Sunday, January 2, 2011 | Unregistered CommenterNoel

i love this. very much.

Sunday, January 2, 2011 | Unregistered Commenteringrid

If I had a blog called Five Star Friday I would put this on it so it could be showcased. Just sayin'. I like the way you work with stars.

Sunday, January 2, 2011 | Unregistered CommenterMomo Fali

This is amazing. You hit me in the gut with a Truth for myself. I belong to my child, my husband, my ghost of a mother, my staff, my house, my stuff. I will work toward belonging to me.

You're fucking amazing. You know this, I hope.

Sunday, January 2, 2011 | Unregistered Commenterdaisybones

Thanks for this.
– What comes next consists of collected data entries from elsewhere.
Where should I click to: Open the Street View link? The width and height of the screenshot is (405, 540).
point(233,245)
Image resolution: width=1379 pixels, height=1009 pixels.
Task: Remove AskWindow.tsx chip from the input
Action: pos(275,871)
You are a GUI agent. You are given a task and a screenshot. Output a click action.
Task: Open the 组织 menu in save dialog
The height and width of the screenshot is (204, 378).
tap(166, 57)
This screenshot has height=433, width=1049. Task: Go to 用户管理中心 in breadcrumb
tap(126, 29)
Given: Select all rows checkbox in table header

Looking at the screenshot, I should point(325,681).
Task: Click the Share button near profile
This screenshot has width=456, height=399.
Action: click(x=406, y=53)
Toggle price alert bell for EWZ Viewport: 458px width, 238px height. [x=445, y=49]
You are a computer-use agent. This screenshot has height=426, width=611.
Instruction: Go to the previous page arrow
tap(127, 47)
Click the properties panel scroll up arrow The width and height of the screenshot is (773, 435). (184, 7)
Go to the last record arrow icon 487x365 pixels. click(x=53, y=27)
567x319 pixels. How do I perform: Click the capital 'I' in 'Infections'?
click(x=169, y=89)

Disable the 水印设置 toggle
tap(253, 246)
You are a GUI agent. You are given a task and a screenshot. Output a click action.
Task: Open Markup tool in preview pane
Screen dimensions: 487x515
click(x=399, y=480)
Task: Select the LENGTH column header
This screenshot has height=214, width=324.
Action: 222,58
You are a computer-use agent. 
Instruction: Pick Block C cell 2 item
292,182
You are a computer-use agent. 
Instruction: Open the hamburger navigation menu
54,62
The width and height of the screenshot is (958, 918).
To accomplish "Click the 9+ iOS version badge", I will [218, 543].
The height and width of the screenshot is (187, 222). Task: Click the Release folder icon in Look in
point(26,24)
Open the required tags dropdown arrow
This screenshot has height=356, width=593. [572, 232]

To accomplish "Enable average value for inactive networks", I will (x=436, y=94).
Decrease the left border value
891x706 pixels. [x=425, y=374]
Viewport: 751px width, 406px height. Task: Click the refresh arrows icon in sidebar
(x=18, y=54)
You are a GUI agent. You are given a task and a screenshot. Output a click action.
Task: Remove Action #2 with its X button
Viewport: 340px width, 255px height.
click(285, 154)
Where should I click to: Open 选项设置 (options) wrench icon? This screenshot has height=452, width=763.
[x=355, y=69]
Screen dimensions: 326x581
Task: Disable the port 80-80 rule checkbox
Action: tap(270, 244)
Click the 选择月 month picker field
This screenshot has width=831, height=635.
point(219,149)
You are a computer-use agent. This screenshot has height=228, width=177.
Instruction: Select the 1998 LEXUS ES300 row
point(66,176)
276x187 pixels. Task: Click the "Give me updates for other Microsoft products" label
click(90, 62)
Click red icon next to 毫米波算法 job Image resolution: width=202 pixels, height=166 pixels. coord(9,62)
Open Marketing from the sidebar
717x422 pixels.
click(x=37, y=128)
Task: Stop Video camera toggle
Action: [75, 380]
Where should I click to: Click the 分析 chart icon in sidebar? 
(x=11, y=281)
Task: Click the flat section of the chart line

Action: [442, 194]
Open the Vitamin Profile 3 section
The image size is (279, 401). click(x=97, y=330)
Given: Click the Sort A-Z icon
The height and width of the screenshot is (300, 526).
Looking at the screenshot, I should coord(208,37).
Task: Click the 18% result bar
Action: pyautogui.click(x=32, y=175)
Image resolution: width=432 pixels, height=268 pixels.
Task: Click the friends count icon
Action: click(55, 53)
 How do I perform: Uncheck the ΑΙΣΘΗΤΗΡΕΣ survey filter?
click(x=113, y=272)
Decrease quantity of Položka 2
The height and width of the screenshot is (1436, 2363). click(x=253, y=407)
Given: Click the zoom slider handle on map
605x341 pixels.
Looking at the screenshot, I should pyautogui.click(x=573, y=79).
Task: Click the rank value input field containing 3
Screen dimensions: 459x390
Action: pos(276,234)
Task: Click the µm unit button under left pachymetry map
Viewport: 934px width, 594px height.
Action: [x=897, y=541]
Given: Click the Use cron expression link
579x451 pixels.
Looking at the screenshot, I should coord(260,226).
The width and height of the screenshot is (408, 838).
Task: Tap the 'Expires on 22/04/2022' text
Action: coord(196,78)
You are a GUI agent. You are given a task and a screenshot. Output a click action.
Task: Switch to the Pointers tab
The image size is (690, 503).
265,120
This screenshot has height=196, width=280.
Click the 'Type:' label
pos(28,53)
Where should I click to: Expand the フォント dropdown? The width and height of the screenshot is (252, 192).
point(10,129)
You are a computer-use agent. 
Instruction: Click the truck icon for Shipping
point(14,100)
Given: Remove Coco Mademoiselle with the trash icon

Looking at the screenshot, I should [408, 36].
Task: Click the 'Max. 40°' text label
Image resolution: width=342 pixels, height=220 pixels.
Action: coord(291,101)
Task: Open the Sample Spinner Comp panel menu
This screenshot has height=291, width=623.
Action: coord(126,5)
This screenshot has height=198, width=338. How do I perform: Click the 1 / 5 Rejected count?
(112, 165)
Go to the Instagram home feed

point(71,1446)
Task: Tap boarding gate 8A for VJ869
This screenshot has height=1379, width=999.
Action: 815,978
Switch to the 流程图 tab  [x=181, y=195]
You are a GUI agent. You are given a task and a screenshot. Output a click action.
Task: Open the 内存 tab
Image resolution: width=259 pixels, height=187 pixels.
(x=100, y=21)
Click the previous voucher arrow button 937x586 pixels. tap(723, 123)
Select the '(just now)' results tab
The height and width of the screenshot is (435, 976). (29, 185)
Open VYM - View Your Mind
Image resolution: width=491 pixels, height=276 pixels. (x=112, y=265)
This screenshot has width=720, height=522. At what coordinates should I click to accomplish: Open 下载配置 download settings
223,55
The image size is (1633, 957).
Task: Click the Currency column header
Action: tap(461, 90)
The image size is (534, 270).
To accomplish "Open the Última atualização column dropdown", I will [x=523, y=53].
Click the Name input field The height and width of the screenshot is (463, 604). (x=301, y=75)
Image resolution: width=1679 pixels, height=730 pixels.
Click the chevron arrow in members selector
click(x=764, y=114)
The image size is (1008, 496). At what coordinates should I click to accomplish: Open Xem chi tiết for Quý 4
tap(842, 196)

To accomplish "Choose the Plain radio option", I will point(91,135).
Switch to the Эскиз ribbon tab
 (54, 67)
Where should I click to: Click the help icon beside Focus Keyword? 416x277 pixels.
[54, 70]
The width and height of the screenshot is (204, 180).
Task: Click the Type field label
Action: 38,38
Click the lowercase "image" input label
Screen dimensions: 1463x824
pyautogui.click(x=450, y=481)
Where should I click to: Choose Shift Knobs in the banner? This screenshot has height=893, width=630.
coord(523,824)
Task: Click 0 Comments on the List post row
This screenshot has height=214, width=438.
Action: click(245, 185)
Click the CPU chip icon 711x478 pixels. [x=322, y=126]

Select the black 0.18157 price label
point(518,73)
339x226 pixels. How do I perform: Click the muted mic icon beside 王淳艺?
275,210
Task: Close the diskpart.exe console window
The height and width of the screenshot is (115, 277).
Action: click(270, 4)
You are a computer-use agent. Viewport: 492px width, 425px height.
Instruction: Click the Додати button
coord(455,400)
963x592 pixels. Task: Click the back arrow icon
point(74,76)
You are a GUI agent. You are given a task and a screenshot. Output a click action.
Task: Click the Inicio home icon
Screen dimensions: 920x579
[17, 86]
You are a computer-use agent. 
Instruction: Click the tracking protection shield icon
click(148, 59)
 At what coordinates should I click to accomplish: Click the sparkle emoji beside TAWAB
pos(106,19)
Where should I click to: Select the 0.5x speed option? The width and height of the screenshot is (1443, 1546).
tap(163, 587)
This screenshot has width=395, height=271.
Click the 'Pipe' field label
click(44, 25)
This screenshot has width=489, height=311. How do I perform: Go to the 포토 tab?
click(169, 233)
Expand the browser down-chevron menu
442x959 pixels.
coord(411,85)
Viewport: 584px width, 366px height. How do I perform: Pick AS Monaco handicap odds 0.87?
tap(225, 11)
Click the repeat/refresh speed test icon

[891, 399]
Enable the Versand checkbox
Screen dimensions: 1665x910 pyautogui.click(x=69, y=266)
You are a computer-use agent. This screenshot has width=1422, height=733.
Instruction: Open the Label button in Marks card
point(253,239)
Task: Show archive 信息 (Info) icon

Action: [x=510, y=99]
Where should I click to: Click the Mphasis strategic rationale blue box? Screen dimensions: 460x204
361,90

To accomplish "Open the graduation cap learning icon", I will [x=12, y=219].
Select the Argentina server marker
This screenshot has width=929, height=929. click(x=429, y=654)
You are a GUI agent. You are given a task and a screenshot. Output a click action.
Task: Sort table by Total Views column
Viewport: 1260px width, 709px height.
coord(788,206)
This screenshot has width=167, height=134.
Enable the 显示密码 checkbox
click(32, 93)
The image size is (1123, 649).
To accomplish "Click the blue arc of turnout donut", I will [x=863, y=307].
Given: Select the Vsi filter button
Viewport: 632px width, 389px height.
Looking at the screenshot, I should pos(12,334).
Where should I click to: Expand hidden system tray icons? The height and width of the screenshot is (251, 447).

Lots to think about.

Sunday, January 2, 2011 | Unregistered CommenterMDTaz

This is one of the most perfect posts I have ever read.

Monday, January 3, 2011 | Unregistered CommenterA Strange Boy

what a wonderful post. I've also been writing some about facing up to No! and the profound effect it's having on my life. I'm convinced that one of the best things we can do for ourselves is figure out what we don't want/need. The trick is discovering the No that is so often disguised as Yes, and is in reality just a vampire, draining life and love from us. Thank you for sharing your stories.

Monday, January 3, 2011 | Unregistered CommenterKelly

just bloody fantastic - love this post! You are one amazing woman, Schmutzie - I am very happy to have you in my world!

Monday, January 3, 2011 | Unregistered CommenterCarol

Beautifully said!

Thursday, January 6, 2011 | Unregistered Commentermary

"I was lying here thinking about how fantastic all that shit was, because here I am. " Yes!! Happy new year from one agglomeration to another.

Friday, January 7, 2011 | Unregistered CommenterNimble

I know I already commented, but I wanted to say I'm glad you included it in Five Star Friday! This is one that needs to reach as many people as possible.

Friday, January 7, 2011 | Unregistered CommenterNoel

What Barbara said. Brilliant.

I feel like I need to print out this post and paste it into a little shrine so I won't forget any of it. You stun me (in a good way) all the time.